The decomposition procedure for reference and granite samples were done as follow: 0.2 g of sample was mixed with 20 ml HF, evaporates till dryness, then diluted with 15 ml HF (1:1), then filtration and treating the precipitate with 10 ml conc. HClO4 and 5 ml conc HNO3 and heat till dryness. 15 ml 1:1 HCl were added to the residue and completed to the required volume for analysis [32].

Uranium and thorium react sensitively with AMADA dye to form binary complex. These complexes were prepared by adding 0.5 mL of 10−3 M AMADA dye solution to 0.5 mL of 10−3 M of U(VI) or Th(IV) ions and diluted the volume with double distilled water in 10 mL standard measuring flask, finally scanned spectrophotometrically against a reagent blank in the visible region between 400 and 700 nm.

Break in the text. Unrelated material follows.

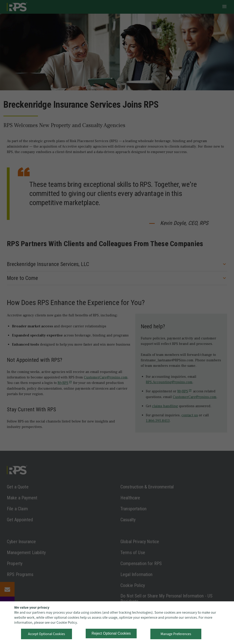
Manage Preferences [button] (176, 634)
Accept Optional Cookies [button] (46, 634)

Statistical and accuracy evaluation

In the present work, statistical techniques are used to estimate the precision and accuracy of analytical data. A common practice in literature on analytical chemistry is to quote the mean (\(\bar{X}\)) as the standard consideration for precession estimation (degree of reproducibility or random error). A measurement method accuracy (Δ) is defined as measuring the closeness of results to reference (well known) or true results. Consequently, [53,54,55] applies the following equations:

$${\text{Arithmetic}}\;{\text{mean}}:{-}\bar{X} = \frac{{\sum {X_{i} } }}{n}$$
(1)

where Xi = is an individual measurements, n = is the number of measurements.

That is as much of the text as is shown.